Plan de cohésion sociale

06-07-2004
La Fnars (Fédération Nationale des associations d’accueil et de réinsertion sociale) a pris connaissance du plan de cohésion sociale présenté le 30 juin 2004 par le gouvernement et souhaite, avant la conférence nationale de lutte contre l’exclusion qui aura lieu ce mardi 6 juillet 2004, faire les observations liminaires suivantes.

1. Elle se félicite d’un retour partiel à une philosophie plus respectueuse des personnes les plus fragiles fondée sur la nécessité de les accompagner socialement dans la durée.

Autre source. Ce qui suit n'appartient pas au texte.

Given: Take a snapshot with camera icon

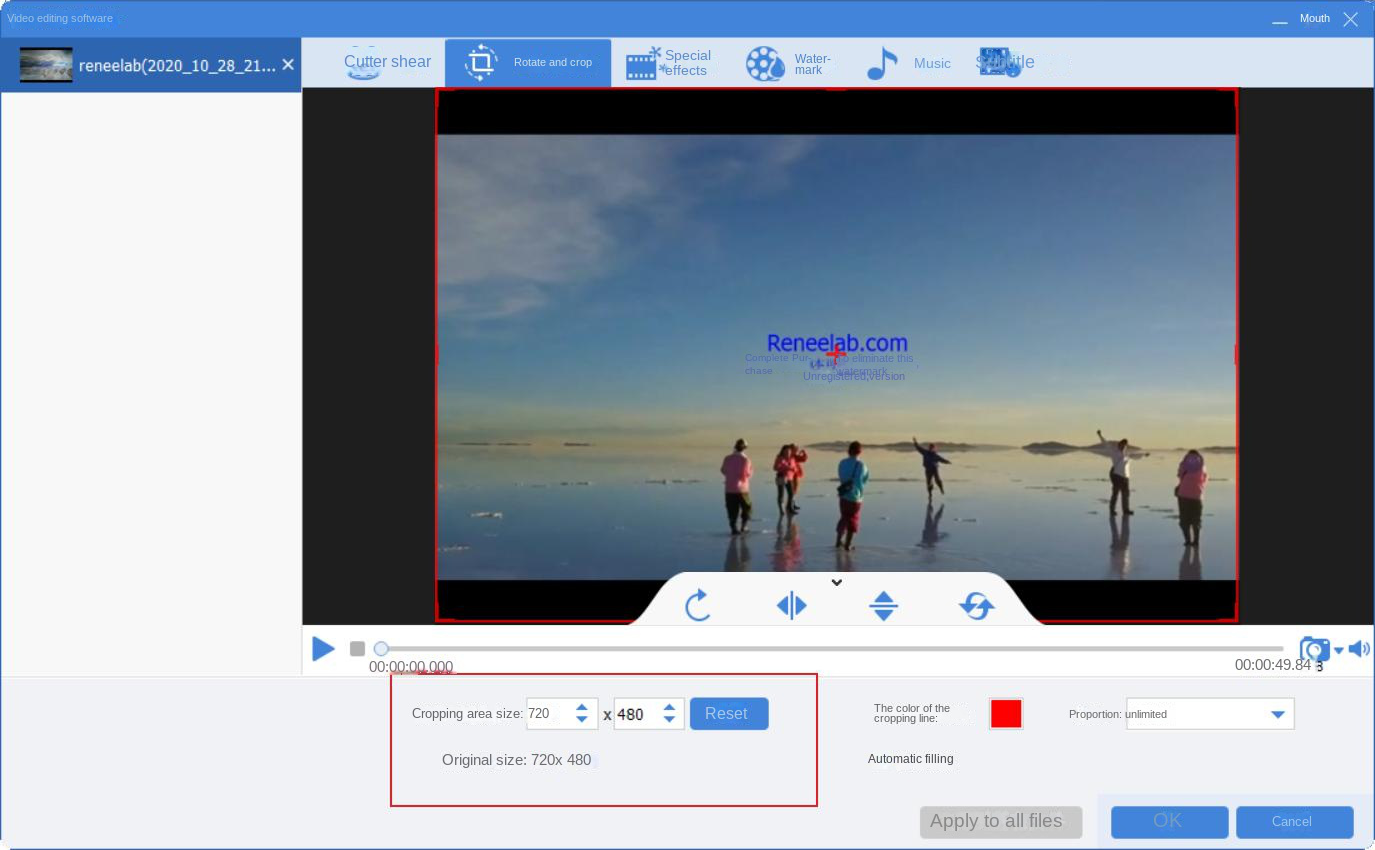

Cette approche, dont elle regrette qu’elle ait été abandonnée depuis deux ans, lui paraît en effet plus cohérente et plus conforme à la réalité des situations de pauvreté et d’exclusion.

2. Elle s’interroge néanmoins sur les moyens susceptibles d’être mobilisés pour mettre en oeuvre ce plan, l’effort budgétaire n’est en effet réellement significatif qu’à partir de 2007 et il apparaît dans tous les cas largement insuffisant au regard de l’ambition des objectifs affichés.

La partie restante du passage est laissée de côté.